ARTICLE: An Ongoing Debate
By Dr Sabieh Anwar, Dawn, August 31, 2008
Over the years, there has been considerable hype about Islam and science in our academic and public circles and several books have come out in the limelight. Fortunately, there is consensus on three facts. First, Muslims enjoyed a remarkable ascendancy in science for about five centuries, an ascendancy that was unrivalled by any contemporary civilisation. Second, science has now dwindled to frighteningly low standards in the Muslim world and there is a critical need to rescue the Muslim culture from complete intellectual annihilation. Third, there exists the appreciation that science and Islam are compatible.
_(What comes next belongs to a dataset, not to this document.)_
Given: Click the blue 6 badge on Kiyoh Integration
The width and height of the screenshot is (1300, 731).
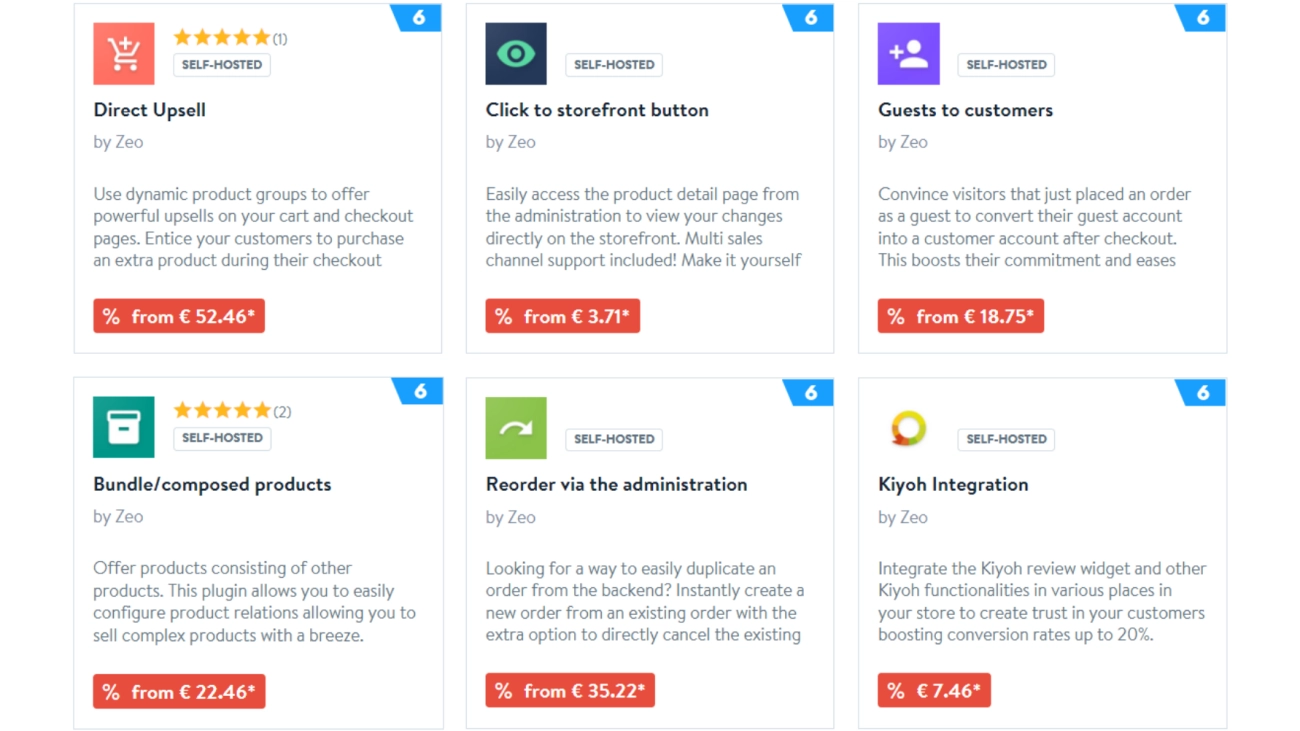Looking at the screenshot, I should click(x=1202, y=392).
Over and above these fundamental agreements, there is considerable dispute.
One of the more influential articulations on the subject of science and Islam, and the ongoing debate between the religious orthodoxy and the rational intelligentsia has come from the camp of the modern secularists, especially from the physicist, University professor and social activist, Pervez Hoodbhoy in his book Islam and Science: Religious Orthodoxy and the Battle for Rationality (Zed Books, London 1991).
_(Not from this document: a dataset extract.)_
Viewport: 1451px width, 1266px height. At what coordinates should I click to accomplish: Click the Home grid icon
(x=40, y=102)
The book is written in clear and effective language and sets the tone for the more reasoned debate on this subject within Pakistan. It performs the much-needed task of exposing Islam-inspired pseudo-scientists whose only claim to fame is giving scientific explanations for miracles, lending credence to superstitions, proving that all science is imbedded in the Quran and of course, reject the theory of evolution.
The Beaten Track
Hoodbhoy’s gripping narrative is a classic example of the ‘classical narrative’. According to the classical picture, Muslim scientists transcended in all major fields of scientific inquiry but there role remained, at best, one of an intelligent postman. They took the classic Greek sources and engaged in a massive translation and commentary enterprise, mostly under the patronage of the Abbasid Caliph Mamun-ur-Rashid in his bait-ul-hikmah (House of Wisdom) around 830 C.E. The greatest translator of all times was Hunayn Ibn Ishaq, not a Muslim but a Christian. After this translation movement, the end product was bequeathed to the West at the time of the so-called first Renaissance, around the 12th century. Science in the Islamic world then became irrelevant.
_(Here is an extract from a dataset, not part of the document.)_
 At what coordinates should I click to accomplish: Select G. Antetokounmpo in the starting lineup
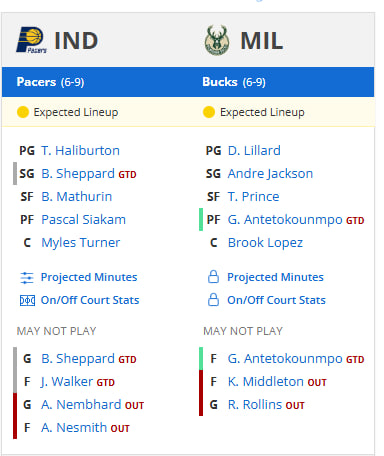tap(285, 220)
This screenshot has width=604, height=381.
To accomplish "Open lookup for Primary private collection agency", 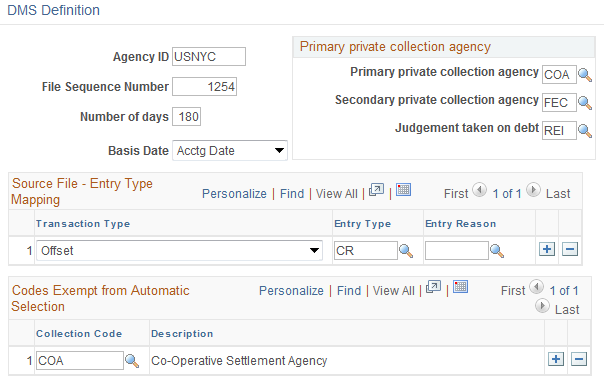I will click(x=585, y=74).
There are, however, serious problems with this approach. First, the narrative assumes that Muslims by themselves were incapable of originating any new scientific ideas. The first Muslims were the desert-dwelling Arabs, incapable of any scientific mode of thinking, and only when they came in contact with the neighbouring Sasanian (Iranian) and Byzantine (Roman) civilisations, were they exposed to the majestic works of the Greek intellectuals including Prolemy, Plotinus and Aristotle
The second misgiving is the supposition that the Muslim scientific consciousness somehow triggered woke up from dark languishing slumber in the early Abbasid period (750 to 900 CE), but there was nothing inherent in the Islamic belief system or in the uniquely Muslim culture that could instigate such a complete reawakening. In other words, the impetus was all foreign. Allama Iqbal in his lecture ‘The Spirit of Muslim Culture’ included in the ‘Reconstruction’ has also briefly addressed the naturalization of ancient and Greek sciences into the Muslim scientific spirit and the kind of value-addition they performed. According to the poet-philosopher, science flourishing in the Islamic civilization marked an all-out revolt against Greek thought. In the book Islamic Science and the Making of the European Renaissance (reviewed in Books and Authors, Jan 13, 2008), George Saliba also shows with several historical evidences that the unique juridical requirements of the Islamic fiqh provided the main thrust to the development of the exact sciences. For example, the complicated inheritance laws gave birth to the discipline of algebra; advanced computations of zakat and the jizya resulted in the maturing of the numerical and fractional sciences; and the requirements for prayer directions and timings laid the foundations for theoretical and observational astronomy, radically changing the theoretical models proposed by Ptolemy. One could note that this model of religion enriching science works not only in the Islamic, but also in other contexts. For example, Babylonians, in a need to predict the appearance of different celestial phenomena as omens started developing mathematical astronomy around 2000 BCE and devised accurate tables around 500 BCE.